Fourth para-cycling training camp organised at UCI World Cycling Centre
For the second time this year and the fourth time since the beginning of 2015, the UCI World Cycling Centre in Aigle, Switzerland, has organised a track cycling training camp for para-cyclists.
The seven athletes, both men and women aged 17 to 49, come from the Netherlands, Austria, France, Greece and Italy. Living like professional cyclists for their two weeks at the UCI WCC, they have been able to concentrate solely on their sport, coached by the centre’s coaching staff. On the programme: track cycling, road cycling, gym sessions and Wattbike training.
“At home I have a full-time job so it’s nice to have time for all this,” says Austrian Andreas Zirkl, who finished the 2016 season 3rd in the UCI C1 class road ranking. “But while I have been here, I have learnt that I can play with time. More isn’t necessarily better and I have learned that short training sessions can be very good.”
C2 athlete François Lacroix claimed one victory and a second place in the 2016 UCI Para-cycling Road World Cup but says he still has a lot of progress to make on the track.
“It’s a dream here at the UCI World Cycling Centre,” said the French athlete. “We are training at the rhythm of high-level athletes. And it doesn’t do any harm to push yourself hard! I love the track, and we are learning the best way to ride it and pace ourselves.”
Dutch tandem rider Loes Bloo only paired up with her current pilot Demi Stadman, in April this year. The pair has more experience on the road than the track and relished the chance to sharpen their skills on the centre’s velodrome.
“We are loving this camp,” they enthuse in unison. They will compete in all three rounds of the 2017 UCI Para-cycling Road World Cup and hopefully the UCI World Championships in Pietermaritzburg, South Africa.

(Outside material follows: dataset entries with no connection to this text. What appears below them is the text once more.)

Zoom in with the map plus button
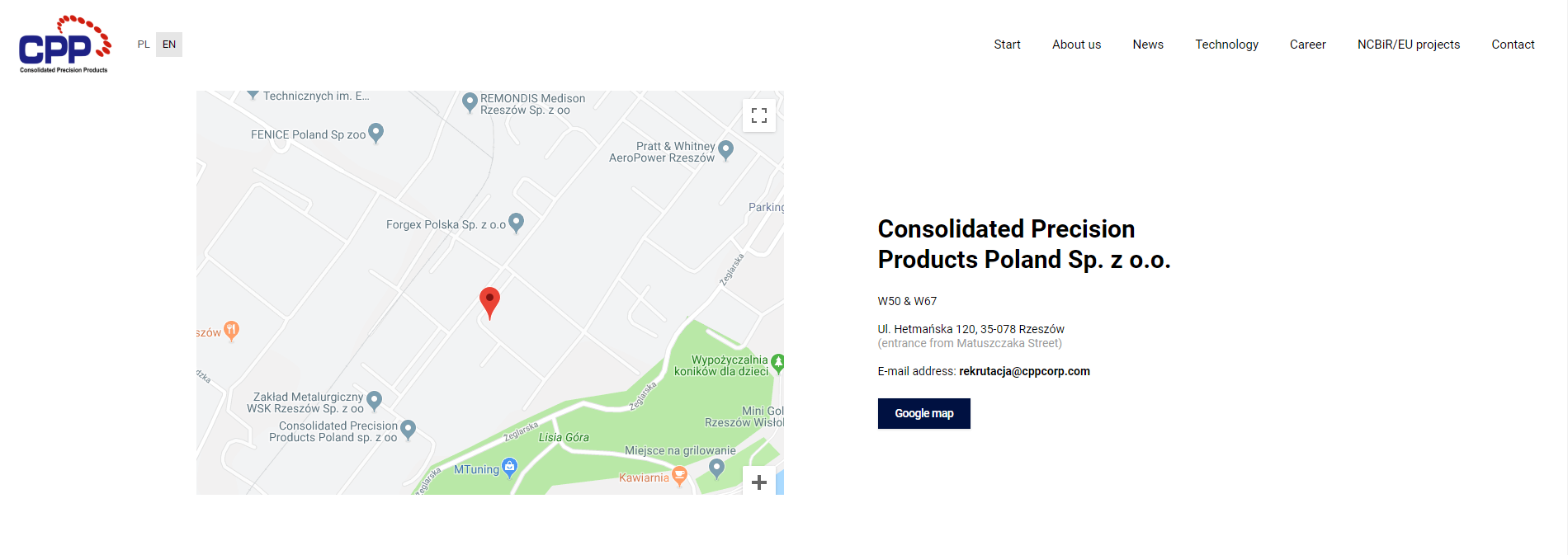The image size is (1568, 555). (x=759, y=482)
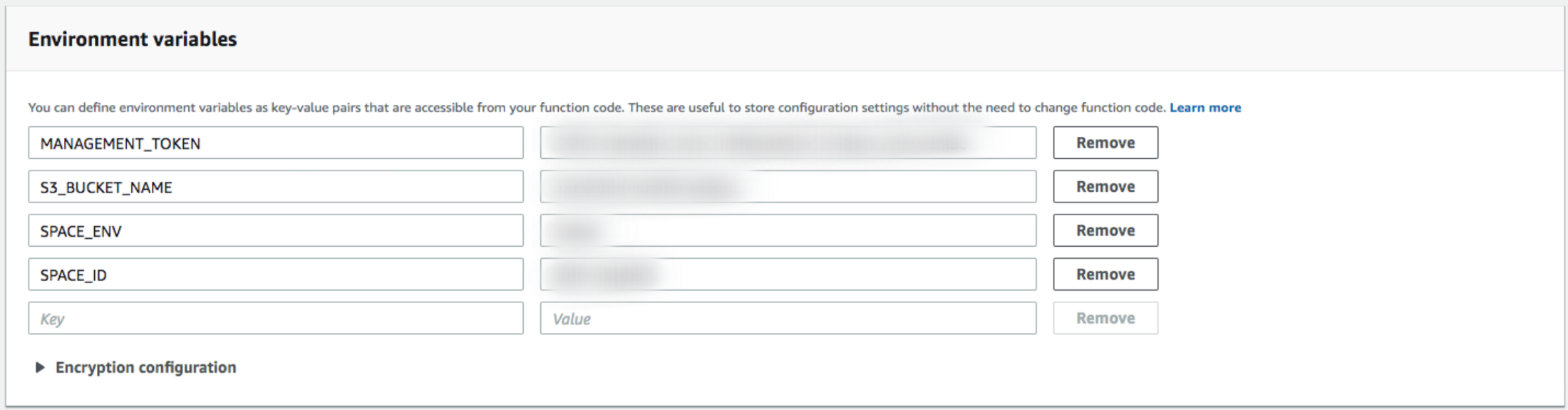Edit the MANAGEMENT_TOKEN key field
The image size is (1568, 410).
[x=276, y=143]
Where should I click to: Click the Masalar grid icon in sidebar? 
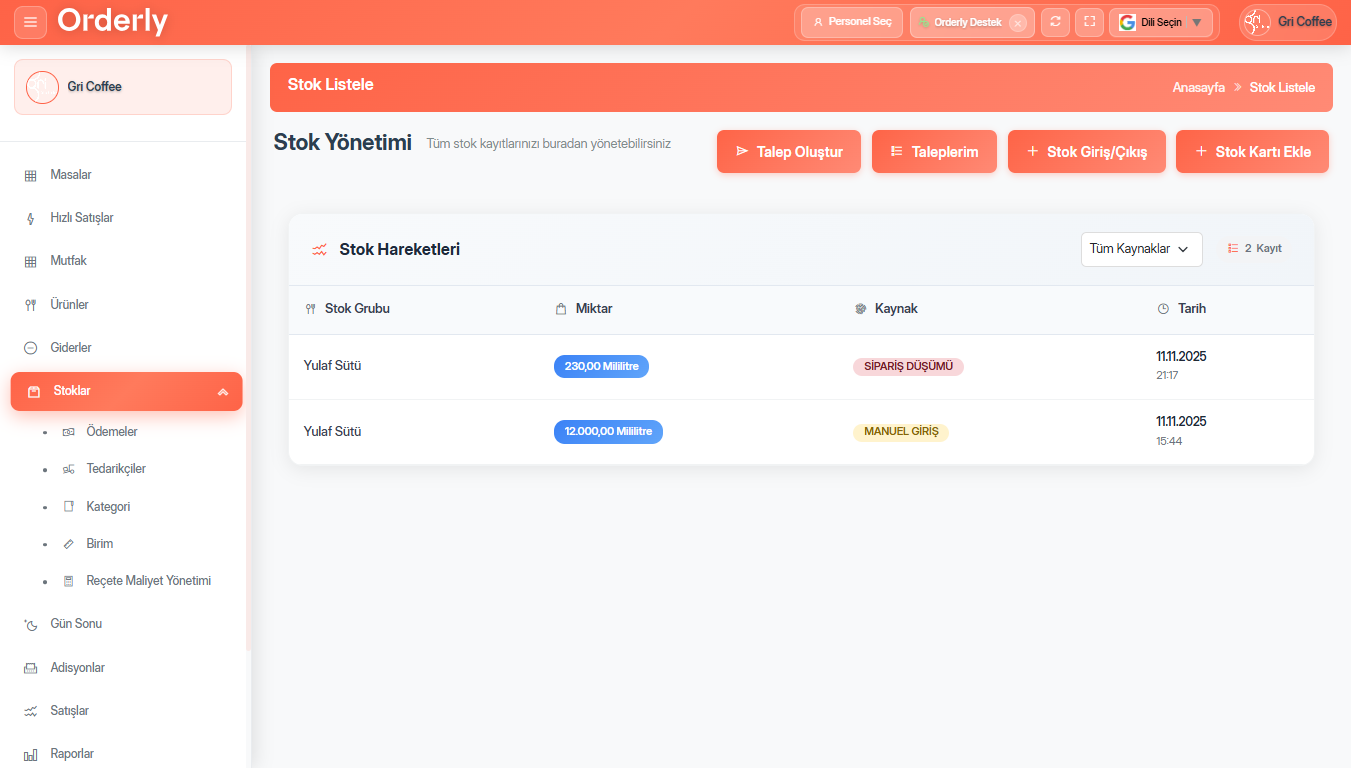point(30,175)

“That’s the big dream,” confides Bloo,
UCI WCC Coach Scott Bugden is one of three coaching staff working with the para-cyclists. They are delighted with the attitude, commitment and progress of their athletes.
“We have been working on shorter efforts mostly as it is something that works well on the track, and many of them don’t do so much of that at home,” said Bugden. “We’ve also talked about line choice and pacing, and have given them the opportunity to practice in the start gate.
“Although two weeks is too short a time to see a physical improvement, we have definitely seen technical improvements in almost every session. They are one of the most positive groups of athletes we have had at the centre this year so it’s been great to work with them and help them develop.”